▼▼▼

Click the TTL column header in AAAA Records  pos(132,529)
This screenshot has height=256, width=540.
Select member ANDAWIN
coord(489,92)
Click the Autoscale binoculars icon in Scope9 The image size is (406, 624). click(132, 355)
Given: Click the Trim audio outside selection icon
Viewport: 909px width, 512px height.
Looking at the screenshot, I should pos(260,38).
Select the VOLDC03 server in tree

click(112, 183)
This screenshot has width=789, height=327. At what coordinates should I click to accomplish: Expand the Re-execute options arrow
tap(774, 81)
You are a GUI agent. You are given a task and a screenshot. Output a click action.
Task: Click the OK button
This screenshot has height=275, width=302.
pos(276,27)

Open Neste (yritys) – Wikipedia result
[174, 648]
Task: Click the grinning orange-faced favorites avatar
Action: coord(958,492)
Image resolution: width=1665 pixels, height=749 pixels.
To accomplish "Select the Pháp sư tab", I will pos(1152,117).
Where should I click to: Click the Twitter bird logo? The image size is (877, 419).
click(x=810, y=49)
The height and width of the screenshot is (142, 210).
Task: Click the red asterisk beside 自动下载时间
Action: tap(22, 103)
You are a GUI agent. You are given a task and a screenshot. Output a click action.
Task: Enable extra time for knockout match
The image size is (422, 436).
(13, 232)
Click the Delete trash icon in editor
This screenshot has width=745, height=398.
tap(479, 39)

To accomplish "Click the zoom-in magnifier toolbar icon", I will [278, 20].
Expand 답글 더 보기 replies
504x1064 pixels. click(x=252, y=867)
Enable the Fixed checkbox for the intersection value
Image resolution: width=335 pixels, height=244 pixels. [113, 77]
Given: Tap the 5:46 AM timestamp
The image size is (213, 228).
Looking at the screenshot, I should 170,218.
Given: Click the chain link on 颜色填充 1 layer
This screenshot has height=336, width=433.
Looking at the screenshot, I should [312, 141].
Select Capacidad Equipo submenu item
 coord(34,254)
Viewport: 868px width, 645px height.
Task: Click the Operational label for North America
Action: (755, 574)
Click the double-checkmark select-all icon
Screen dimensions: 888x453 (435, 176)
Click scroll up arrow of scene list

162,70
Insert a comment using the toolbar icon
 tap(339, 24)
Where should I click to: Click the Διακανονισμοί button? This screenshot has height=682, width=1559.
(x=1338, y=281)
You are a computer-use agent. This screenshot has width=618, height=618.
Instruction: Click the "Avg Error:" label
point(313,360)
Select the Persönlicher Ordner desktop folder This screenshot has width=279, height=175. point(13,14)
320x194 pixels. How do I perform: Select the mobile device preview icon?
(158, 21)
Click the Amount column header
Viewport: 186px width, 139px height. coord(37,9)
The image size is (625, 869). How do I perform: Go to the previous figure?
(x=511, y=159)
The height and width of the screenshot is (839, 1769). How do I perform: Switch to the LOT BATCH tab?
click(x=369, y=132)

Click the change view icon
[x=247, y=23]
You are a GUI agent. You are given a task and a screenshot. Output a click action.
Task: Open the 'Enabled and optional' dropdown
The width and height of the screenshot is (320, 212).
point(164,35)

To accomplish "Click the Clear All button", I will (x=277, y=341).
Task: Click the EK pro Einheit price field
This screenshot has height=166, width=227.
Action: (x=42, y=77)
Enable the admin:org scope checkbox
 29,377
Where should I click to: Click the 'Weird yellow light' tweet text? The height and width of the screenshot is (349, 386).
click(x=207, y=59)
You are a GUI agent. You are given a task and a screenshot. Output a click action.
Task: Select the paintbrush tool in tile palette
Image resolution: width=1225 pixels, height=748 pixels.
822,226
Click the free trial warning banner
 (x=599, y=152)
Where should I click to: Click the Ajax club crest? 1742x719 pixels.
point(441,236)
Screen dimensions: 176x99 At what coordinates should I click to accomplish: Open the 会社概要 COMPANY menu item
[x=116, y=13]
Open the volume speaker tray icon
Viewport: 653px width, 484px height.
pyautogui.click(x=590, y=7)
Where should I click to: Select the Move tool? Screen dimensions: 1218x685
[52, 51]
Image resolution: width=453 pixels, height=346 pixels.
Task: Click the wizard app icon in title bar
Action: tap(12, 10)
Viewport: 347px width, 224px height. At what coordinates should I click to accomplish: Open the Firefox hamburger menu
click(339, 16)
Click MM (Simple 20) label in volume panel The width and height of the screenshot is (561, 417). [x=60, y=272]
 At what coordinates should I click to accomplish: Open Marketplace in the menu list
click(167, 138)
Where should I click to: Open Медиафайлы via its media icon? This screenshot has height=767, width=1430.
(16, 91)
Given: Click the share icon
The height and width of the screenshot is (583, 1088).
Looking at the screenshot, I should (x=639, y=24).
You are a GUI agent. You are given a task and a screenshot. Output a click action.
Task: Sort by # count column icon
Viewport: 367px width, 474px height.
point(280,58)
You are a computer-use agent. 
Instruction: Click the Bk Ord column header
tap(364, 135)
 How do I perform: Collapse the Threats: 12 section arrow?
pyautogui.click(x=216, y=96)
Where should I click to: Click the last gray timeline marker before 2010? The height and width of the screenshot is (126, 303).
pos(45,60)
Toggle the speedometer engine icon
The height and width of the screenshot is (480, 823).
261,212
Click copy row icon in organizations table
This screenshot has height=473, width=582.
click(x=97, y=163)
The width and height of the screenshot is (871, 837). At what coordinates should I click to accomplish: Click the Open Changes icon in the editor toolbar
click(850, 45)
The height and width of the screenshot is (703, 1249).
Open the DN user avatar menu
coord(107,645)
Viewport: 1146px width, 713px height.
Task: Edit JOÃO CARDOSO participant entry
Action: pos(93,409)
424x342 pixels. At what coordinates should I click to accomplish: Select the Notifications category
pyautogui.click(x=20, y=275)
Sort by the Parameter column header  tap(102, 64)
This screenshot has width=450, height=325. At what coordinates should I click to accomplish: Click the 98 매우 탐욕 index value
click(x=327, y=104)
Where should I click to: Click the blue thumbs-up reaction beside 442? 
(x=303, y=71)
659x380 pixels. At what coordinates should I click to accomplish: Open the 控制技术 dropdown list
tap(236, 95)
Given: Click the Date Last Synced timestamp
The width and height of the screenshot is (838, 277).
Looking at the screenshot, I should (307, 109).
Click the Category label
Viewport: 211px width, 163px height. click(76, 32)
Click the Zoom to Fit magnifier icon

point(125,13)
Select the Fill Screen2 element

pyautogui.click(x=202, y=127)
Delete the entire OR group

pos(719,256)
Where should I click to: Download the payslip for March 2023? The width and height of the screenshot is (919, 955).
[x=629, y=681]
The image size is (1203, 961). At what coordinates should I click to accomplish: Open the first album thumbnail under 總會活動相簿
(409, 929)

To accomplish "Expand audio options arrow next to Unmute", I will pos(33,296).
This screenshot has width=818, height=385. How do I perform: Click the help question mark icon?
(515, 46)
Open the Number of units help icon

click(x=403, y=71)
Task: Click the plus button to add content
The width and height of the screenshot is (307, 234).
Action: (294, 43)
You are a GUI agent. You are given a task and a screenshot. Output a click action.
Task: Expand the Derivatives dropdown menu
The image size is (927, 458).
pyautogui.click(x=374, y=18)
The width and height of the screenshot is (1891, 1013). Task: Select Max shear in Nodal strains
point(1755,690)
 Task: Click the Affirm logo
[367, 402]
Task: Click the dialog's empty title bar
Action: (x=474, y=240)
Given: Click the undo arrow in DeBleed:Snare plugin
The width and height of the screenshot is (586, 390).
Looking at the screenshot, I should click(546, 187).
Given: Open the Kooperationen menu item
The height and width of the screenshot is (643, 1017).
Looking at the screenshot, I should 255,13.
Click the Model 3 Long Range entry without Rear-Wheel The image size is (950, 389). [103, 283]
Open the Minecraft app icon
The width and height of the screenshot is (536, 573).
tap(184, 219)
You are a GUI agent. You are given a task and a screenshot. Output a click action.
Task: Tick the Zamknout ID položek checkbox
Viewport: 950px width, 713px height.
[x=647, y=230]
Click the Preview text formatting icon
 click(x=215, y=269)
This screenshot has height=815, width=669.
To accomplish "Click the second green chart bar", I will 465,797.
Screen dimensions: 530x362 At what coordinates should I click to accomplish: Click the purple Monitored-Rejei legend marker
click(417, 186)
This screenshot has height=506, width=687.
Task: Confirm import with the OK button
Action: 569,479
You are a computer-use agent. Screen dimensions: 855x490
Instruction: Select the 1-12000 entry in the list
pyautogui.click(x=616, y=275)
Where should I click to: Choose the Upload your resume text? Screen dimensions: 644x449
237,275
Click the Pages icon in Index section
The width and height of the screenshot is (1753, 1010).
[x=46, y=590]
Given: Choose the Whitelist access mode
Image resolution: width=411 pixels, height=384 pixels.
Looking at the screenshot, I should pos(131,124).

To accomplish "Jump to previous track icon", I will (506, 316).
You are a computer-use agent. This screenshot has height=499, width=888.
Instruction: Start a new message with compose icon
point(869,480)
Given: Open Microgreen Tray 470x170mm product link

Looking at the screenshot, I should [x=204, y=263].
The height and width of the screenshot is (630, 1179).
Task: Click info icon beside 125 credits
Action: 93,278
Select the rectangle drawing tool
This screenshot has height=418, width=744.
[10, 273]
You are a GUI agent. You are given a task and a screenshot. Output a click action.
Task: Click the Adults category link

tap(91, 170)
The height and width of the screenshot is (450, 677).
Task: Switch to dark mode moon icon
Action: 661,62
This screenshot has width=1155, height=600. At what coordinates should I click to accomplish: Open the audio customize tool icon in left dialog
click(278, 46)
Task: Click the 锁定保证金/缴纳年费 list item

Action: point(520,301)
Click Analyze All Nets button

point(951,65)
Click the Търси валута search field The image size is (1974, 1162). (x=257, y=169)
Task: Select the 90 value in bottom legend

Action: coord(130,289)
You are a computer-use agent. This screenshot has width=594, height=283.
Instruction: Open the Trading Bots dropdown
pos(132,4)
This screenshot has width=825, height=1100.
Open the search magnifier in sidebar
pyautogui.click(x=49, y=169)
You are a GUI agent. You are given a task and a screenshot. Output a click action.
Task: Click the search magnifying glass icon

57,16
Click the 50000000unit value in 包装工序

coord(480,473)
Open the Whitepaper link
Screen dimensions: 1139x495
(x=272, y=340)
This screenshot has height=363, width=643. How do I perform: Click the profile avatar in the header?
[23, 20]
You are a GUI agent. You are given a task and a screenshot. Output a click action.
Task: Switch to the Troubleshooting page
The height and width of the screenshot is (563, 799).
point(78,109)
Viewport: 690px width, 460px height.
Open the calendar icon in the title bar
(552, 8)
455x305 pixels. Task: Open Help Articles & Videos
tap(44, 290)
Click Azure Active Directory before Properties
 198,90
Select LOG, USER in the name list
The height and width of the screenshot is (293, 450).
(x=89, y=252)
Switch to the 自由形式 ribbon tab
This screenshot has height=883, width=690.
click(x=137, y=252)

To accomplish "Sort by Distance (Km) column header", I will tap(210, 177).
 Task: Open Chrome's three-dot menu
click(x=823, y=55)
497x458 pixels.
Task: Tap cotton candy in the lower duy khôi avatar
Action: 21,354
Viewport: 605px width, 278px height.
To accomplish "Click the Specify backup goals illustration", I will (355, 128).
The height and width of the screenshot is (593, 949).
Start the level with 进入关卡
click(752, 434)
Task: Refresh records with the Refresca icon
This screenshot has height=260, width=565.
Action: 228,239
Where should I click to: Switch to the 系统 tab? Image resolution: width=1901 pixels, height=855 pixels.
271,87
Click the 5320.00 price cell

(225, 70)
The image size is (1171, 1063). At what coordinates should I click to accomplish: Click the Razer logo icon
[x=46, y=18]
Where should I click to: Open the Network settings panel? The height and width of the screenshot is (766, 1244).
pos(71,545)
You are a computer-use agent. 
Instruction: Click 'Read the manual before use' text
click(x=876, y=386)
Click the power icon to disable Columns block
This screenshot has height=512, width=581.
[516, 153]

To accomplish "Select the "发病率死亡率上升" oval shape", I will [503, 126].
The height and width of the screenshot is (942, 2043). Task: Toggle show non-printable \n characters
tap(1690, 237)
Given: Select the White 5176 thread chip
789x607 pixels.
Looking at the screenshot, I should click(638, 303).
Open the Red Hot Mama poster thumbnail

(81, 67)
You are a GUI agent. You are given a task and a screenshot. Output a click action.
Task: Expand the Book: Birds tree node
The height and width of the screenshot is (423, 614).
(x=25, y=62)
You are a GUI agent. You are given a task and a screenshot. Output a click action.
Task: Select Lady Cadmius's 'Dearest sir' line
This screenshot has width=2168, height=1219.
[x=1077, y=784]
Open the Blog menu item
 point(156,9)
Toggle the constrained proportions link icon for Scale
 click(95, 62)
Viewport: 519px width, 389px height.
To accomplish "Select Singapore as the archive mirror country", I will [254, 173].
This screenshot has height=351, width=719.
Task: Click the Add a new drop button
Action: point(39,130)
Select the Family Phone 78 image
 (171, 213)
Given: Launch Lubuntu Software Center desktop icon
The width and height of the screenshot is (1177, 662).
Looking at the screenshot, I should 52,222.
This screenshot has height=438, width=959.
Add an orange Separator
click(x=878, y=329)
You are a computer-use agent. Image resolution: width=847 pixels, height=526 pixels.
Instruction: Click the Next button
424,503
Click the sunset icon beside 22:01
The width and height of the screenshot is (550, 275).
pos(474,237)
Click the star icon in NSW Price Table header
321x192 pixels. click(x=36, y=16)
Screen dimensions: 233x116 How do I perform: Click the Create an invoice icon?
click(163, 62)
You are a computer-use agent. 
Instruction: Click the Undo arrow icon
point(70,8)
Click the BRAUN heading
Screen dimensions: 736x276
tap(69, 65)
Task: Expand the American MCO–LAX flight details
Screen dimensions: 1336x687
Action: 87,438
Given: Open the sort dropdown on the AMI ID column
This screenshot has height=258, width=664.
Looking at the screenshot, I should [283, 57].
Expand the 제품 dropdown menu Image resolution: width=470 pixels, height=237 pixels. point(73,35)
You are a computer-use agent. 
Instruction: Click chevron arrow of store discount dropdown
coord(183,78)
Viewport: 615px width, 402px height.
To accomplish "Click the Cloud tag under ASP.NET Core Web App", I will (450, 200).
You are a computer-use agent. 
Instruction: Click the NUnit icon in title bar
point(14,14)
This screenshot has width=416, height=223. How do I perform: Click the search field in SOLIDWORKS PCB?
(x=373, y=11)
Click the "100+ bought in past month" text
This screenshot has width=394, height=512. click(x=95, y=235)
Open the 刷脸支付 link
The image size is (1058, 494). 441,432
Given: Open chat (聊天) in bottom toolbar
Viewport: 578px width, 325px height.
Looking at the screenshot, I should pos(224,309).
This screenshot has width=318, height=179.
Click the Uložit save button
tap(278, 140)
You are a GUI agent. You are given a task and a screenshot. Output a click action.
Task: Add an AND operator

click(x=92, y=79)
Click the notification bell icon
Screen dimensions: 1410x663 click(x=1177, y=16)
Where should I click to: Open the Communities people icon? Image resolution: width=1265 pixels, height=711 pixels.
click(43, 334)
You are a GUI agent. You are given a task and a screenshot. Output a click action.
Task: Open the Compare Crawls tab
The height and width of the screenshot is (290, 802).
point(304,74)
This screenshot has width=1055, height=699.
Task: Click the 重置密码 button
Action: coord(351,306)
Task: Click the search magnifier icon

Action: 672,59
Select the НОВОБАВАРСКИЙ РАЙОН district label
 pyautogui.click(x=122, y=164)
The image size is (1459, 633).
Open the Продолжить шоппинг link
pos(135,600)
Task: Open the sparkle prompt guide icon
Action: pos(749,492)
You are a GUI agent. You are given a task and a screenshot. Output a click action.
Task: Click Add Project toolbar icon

▲▲▲

## Work order
Wherever the string "desktop" occurs in the records above, copy that line.

## Answer box
Select the Persönlicher Ordner desktop folder This screenshot has width=279, height=175. point(13,14)
Given: Launch Lubuntu Software Center desktop icon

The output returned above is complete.